Discover Radar Magic with DNG-TOF20 Leave a comment
The World of Miniature Radars
In the world of drones, autonomous robots, security systems, and industrial automation, precise distance measurement is one of the most vital requirements. Among various distance measurement technologies, LiDAR (Light Detection and Ranging) technology has created a remarkable transformation as an accurate, fast, and reliable solution.
Unlike ultrasonic sensors that have limited accuracy or infrared sensors that are affected by ambient light, LiDAR is capable of measuring distance with millimeter precision using laser pulses. The DNG-TOF20 module is an advanced and cost-effective example of LiDAR technology, belonging to the category of ToF (Time-of-Flight) sensors. This module, by sending infrared laser pulses and measuring their return time, can calculate the distance to objects in the range of 0.1 to 20 meters with an accuracy of ±1 cm at a sampling rate of 200 Hz. The module supports serial (UART) and I2C communication, giving you full flexibility in your designs.

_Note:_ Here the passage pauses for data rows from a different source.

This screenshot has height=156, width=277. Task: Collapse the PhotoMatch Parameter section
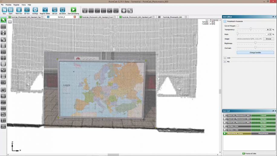225,22
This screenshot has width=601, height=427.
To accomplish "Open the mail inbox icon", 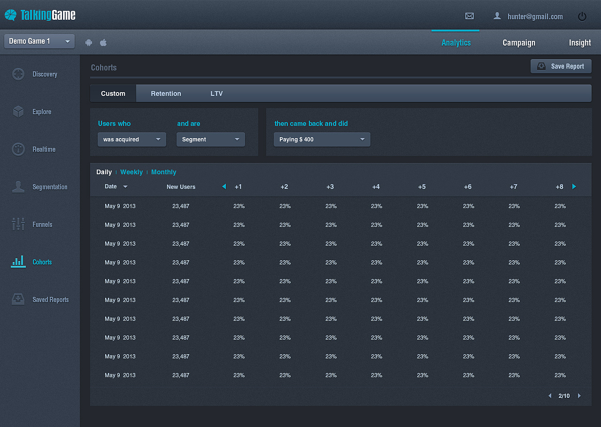I will click(469, 16).
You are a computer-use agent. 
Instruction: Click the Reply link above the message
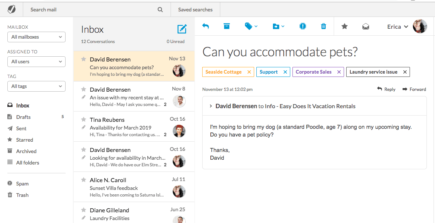point(386,89)
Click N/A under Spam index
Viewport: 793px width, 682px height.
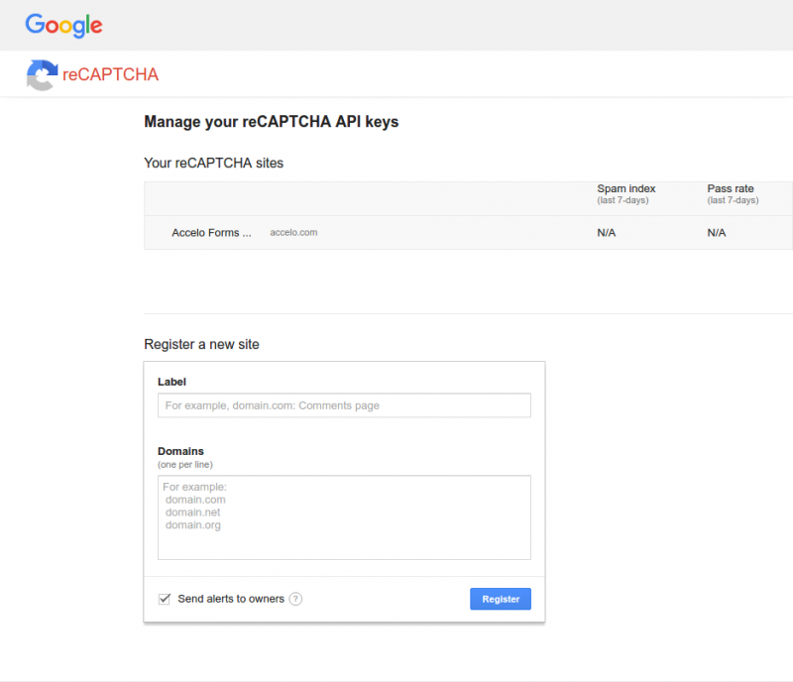point(606,232)
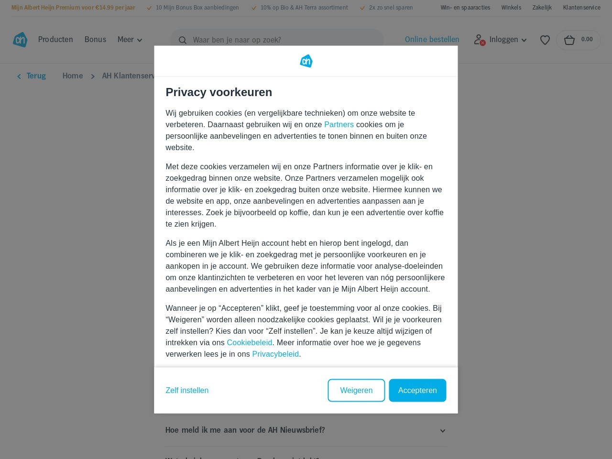612x459 pixels.
Task: Open the shopping basket icon
Action: coord(569,40)
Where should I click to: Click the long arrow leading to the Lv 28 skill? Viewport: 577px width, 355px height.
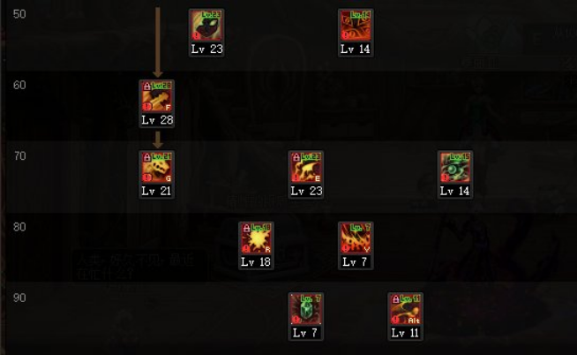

Key features of the DNG-TOF20 include low power consumption (only 0.33 watts in operating mode), resistance to ambient light (up to 100 kilolux), ability to operate in various weather conditions, and its compact size that enables mounting on moving platforms such as robots and drones.
In this article, we will examine the DNG-TOF20 module. We start with the operating principles of ToF technology and the technical specifications of the module, then teach the practical setup, communication protocol, and how to program it for microcontrollers. We will also explore the diverse applications of this module in real projects, from 3D mapping and obstacle avoidance in robotics to surveillance and industrial systems. Join us to discover the amazing world of laser-based distance measurement.
How Do LiDAR and ToF Technology Work?
LiDAR (Light Detection and Ranging) is a remote sensing technology that calculates the distance to objects by sending laser light pulses and measuring the time it takes for them to return. The foundation of LiDAR is based on ToF or Time-of-Flight – the same concept we see in athletics competitions: an object travels a path and the round-trip time is measured.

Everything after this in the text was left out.